Deutsche Bank

Annual Report 2017

Operational Risk Management Framework

Operational Risk means the risk of loss resulting from inadequate or failed internal processes, people and systems or from external events, and includes Legal Risk. Operational Risk excludes Business and Reputational Risk. It forms a subset of the Bank’s Non-Financial Risks, as does Reputational Risk.

The governance of our operational risks follows the Three Lines of Defence (“3LoD”) approach, to protect the Bank, its customers and shareholders against risk losses and resulting reputational damages. It seeks to ensure that all our operational risks are identified and covered, that accountabilities regarding the management of operational risks are clearly assigned and risks are taken on and managed in the best and long term interest of the Bank. The 3LoD approach and its underlying principles, i.e., the full accountability of the First Line of defence (“1st LoD”) to manage its own risks and the existence of an independent Second Line of Defence (“2nd LoD”) to oversee and challenge risk taking and risk management, applies to all levels of the organization including the Group-level, regions, countries, and legal entities.

Deutsche Bank’s Operational Risk appetite sets out the amount of Operational Risk we are willing to accept as a consequence of doing business. We take on operational risks consciously, both strategically as well as in day-to-day business. While the Bank may have no appetite for certain types of Operational Risk failures (such as serious violations of laws or regulations), in other cases a certain amount of Operational Risk must be accepted if the Bank is to achieve its business objectives. In case a residual risk is assessed to be outside our risk appetite, further risk reducing actions must be undertaken including further remediating risks, insuring risks or ceasing business.

Non-Financial Risk Management (“NFRM”) is the Risk function for the Non-Financial Risk types of the Bank, including Operational Risk and owns the overarching Operational Risk Management Framework (ORMF).

The ORMF is a set of interrelated tools and processes that are used to identify, assess, measure, monitor and remediate operational risks. Its components have been designed to operate together to provide a comprehensive approach to managing the Bank’s most material operational risks. ORMF components include the setup of the 1st and 2nd LoD as well as roles and responsibilities for the Operational Risk management process and appropriate independent challenge, the Group’s approach to setting Operational Risk appetite and adhering to it, the Operational Risk type and control taxonomies, the minimum standards for Operational Risk management processes including tools, independent governance, and the Bank’s Operational Risk capital model.

The following four principles form the foundation of Operational Risk management and the Group ORMF at Deutsche Bank:

Operational Risk Principle I: NFRM establishes and maintains the Group Operational Risk Management Framework. As the 2nd LoD control function, NFRM is the independent reviewer and challenger of the 1st LoD’s risk and control assessments and risk management activities. As the subject matter expert for Operational Risk it provides independent risk views to facilitate forward looking management of operational risks, actively engages with risk owners and facilitates the implementation of risk management standards across the Bank.
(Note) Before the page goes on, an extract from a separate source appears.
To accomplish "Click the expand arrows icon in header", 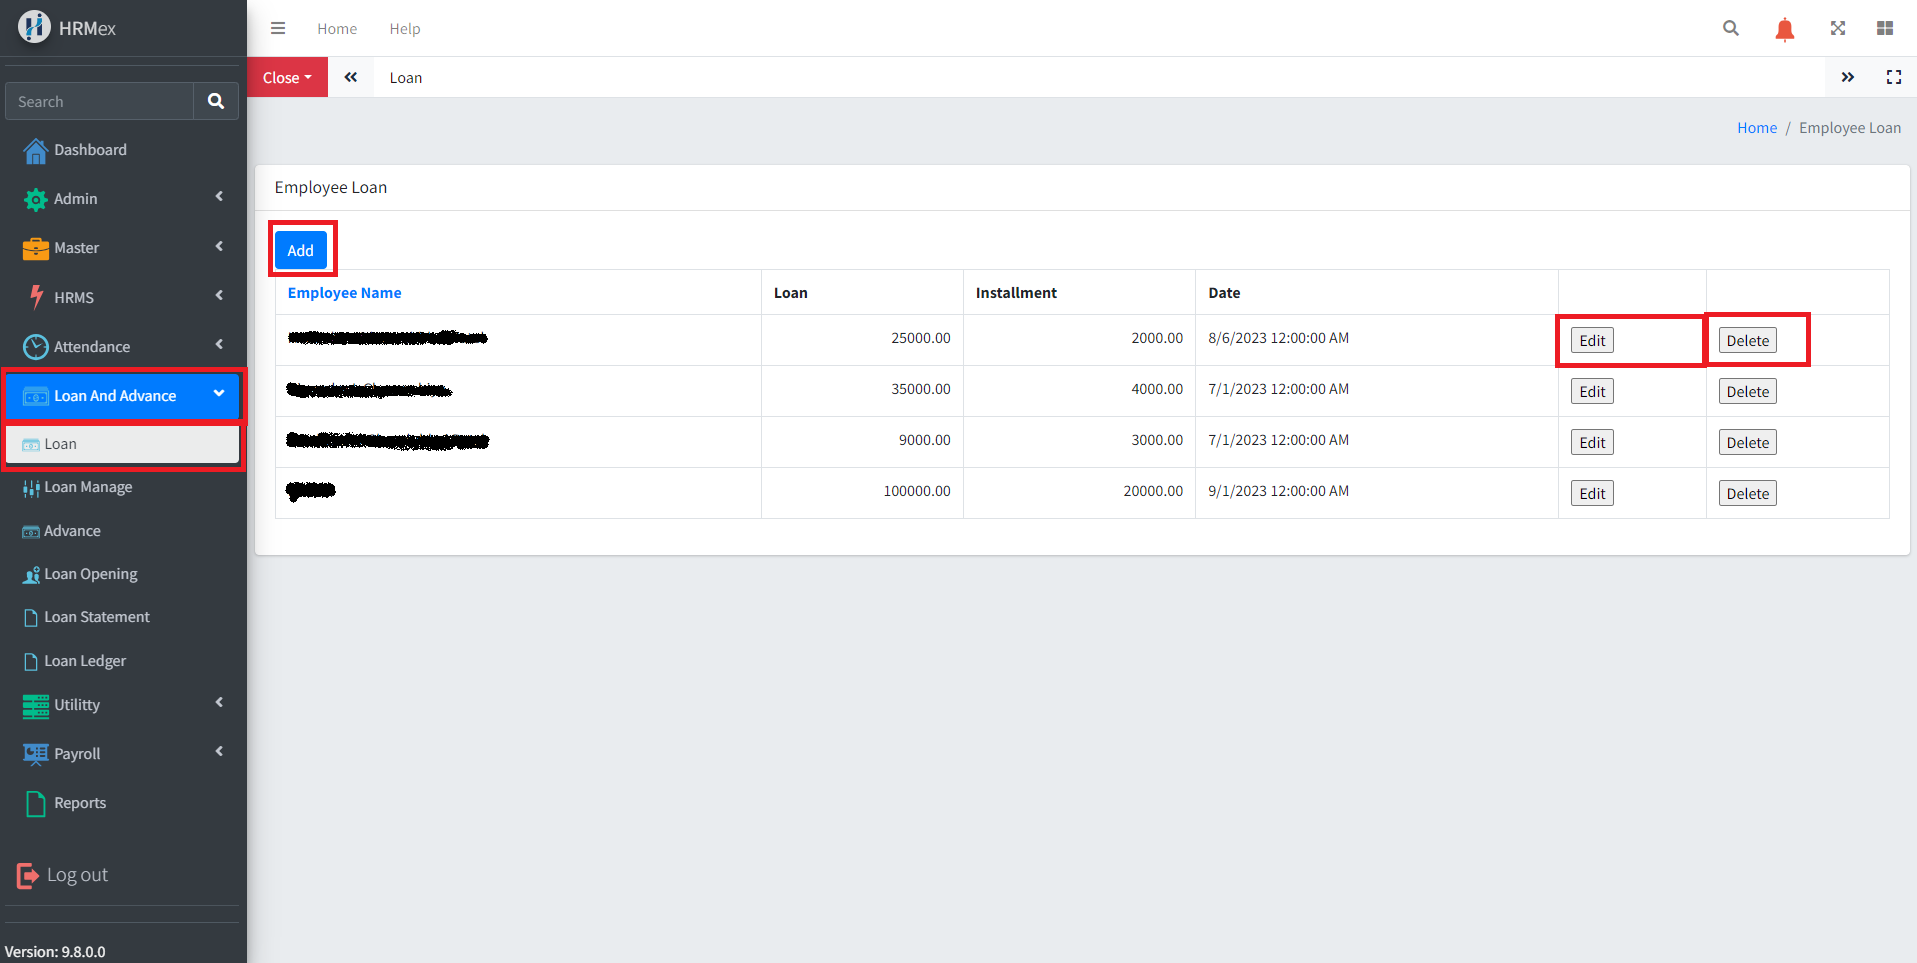I will pyautogui.click(x=1838, y=28).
NFRM provides the oversight of risk and control mitigation plans to return risk within risk appetite, where required.

Operational Risk Principle II: Risk owners as the 1st LoD have full accountability for their operational risks and have to manage these against a defined risk specific appetite.

Risk owners are those roles in the Bank that generate risks, whether financial or non-financial. The heads of business divisions and infrastructure functions must determine the appropriate organizational structure to identify their organizations’ Operational Risk profile, implement risk management and control standards within their organization, take business decisions on the mitigation or acceptance of operational risks within the risk appetite and establish and maintain risk owner (i.e. Level 1) controls.

Operational Risk Principle III: Risk Type Controllers (“RTCs”) as 2nd LoD control functions establish the framework and define risk appetite statements for the specific risk type they control. They monitor the risk type’s profile against risk appetite and exercise a veto on risk appetite breaches.

RTCs define risk management and control standards and independently oversee and challenge risk owners’ implementation of these standards as well as their risk-taking and management activities. RTCs establish independent Operational Risk governance and prepare aggregated risk type profile reporting. As risk type experts, RTCs define the risk type and its taxonomy and support and facilitate the implementation of risk management standards and processes in the 1st LoD. To maintain their independence, RTC roles are located only in infrastructure functions.

Operational Risk Principle IV: NFRM is to ensure that sufficient capital is held to underpin Operational Risk. NFRM is accountable for the design, implementation and maintenance of the approach to determine a sufficient level of capital demand for Operational Risk for recommendation to the Management Board.

To fulfil this requirement, NFRM is accountable for the calculation and allocation of Operational Risk capital demand and Expected Loss planning under the Advanced Measurement Approach (“AMA”). NFRM is also accountable for the facilitation of the annual Operational Risk capital planning and monthly review process.